- Task details: Copy out every line of the records where the string "agent" occurs.

- Input data:

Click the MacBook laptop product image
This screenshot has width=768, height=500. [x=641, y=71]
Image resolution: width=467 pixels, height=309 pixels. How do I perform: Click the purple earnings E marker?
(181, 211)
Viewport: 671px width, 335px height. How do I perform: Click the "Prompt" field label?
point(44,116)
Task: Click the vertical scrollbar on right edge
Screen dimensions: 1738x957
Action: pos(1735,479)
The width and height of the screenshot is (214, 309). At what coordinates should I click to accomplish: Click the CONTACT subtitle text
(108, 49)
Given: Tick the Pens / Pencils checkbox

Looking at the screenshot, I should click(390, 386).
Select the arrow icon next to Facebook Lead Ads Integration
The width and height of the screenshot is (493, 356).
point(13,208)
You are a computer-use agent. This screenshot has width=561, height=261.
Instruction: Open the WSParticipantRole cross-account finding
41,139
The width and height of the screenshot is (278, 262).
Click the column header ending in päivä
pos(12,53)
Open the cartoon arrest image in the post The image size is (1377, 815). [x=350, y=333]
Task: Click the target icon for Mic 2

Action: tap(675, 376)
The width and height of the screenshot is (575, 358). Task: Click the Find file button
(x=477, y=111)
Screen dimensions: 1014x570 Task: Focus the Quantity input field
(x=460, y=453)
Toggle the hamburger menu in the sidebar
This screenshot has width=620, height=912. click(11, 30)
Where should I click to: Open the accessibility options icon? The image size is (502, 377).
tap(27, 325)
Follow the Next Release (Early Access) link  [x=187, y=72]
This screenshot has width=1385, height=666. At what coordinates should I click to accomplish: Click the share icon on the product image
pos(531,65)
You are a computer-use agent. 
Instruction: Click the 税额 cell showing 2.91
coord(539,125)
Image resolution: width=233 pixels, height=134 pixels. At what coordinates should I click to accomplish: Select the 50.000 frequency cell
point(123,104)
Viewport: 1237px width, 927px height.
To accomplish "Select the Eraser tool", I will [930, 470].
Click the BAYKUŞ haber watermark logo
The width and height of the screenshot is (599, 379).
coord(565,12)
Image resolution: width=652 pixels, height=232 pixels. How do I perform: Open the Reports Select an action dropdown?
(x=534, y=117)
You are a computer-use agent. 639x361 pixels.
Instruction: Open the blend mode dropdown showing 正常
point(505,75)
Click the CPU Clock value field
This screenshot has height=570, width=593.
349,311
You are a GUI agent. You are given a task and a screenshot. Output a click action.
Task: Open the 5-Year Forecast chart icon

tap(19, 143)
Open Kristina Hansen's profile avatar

- Response below:
You are a computer-use agent. This screenshot has width=561, height=261.
You are a computer-use agent. 
You are a computer-use agent. 639x361 pixels.
You are a GUI agent. You are given a task and a screenshot. Output a click action.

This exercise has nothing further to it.